AN: Ok so the Indie Fic Pimp chose this story as their WIP of the week - there's an amazing review up on their site, and a banner by jaimearkin that is now up on my profile page. If you follow me on twitter, you would have seen my fangirl freak out and overzealous retweeting because needless to say, I was thrilled.

On with the show.

After our successful foray into physical intimacy, Edward and I seem to exist in a thick cloud of happiness. We're all giggles and playfulness and teasing, and I revel in it. Victory hangs in the air around us, both of us a little smug. Well, I'm a little smug.

Edward had declined my offer to return the favour, citing that it wasn't a big deal then excusing himself to the bathroom for a conspicuously long time.
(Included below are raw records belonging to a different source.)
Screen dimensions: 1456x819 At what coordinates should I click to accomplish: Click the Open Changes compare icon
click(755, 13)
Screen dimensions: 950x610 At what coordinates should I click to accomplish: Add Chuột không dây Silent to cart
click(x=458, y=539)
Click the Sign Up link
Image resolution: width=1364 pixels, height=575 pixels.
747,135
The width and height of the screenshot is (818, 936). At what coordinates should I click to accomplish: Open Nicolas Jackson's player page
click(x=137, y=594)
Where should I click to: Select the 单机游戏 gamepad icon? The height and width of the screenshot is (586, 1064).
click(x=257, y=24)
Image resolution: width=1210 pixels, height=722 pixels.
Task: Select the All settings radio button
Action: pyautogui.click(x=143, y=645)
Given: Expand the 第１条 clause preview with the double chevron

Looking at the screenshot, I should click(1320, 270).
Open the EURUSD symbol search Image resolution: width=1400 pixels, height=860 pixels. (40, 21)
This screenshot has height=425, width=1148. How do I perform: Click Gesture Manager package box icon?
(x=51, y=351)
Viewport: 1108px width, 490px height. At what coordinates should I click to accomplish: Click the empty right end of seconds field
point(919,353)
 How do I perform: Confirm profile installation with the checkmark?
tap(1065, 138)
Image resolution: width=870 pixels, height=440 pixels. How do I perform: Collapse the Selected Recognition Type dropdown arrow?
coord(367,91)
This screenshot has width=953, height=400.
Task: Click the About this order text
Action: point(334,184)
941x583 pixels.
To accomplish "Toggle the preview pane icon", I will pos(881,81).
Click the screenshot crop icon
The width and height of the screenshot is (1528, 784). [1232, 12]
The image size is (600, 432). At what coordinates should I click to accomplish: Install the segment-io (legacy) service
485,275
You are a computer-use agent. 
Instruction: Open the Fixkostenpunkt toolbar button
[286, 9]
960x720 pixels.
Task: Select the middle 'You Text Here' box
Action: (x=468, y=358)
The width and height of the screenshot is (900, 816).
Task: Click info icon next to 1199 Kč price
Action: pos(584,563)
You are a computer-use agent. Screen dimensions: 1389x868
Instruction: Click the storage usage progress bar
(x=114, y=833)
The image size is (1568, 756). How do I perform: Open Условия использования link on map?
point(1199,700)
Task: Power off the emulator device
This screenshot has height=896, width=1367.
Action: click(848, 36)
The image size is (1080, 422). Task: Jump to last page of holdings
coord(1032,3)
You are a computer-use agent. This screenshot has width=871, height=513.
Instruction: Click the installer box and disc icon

He emerged looking significantly more relaxed and I eyed him suspiciously, positive of what he'd been doing in there. He'd rolled his eyes and tossed me back down onto the bed, kissing and tickling and covering my body with his. We'd very nearly started back up on our prior activities when a phonecall from Esme intervened.

As much as I was a bit disappointed, I let it go. Now that we can do this stuff, we have all the time in the world. I'm unable to keep the smile off my face as another piece of normality clicks back into place.

Edward cooks dinner for us, and despite a couple of close calls and muttered curse words, puts together a pretty decent meal. He likes steak his burned beyond recognition, or by his description, well done.

"How can you eat that?" I scoff as I look at the charred meat on his plate. He glares at me for a moment then looks down at my appropriately cooked steak.

"As if you can talk, your's is so raw it's likely to moo at you at some point."

"Medium rare is widely accepted as the best way to serve meat, I'll have you know." My voice is snotty.

"Widely accepted by who - those who are yet to tame fire?"

I snort dismissively because I can't think of a clever comeback.

"Whatever."

He just laughs at me. I scowl and pick up our plates, darting into the kitchen to ditch them in the sink and grab the bowl of fruit I'd cut for our dessert. When I return to the deck, Edward pulls me down into his lap. Here we have the freedom to be together without having to hide from anyone and both of us relish it.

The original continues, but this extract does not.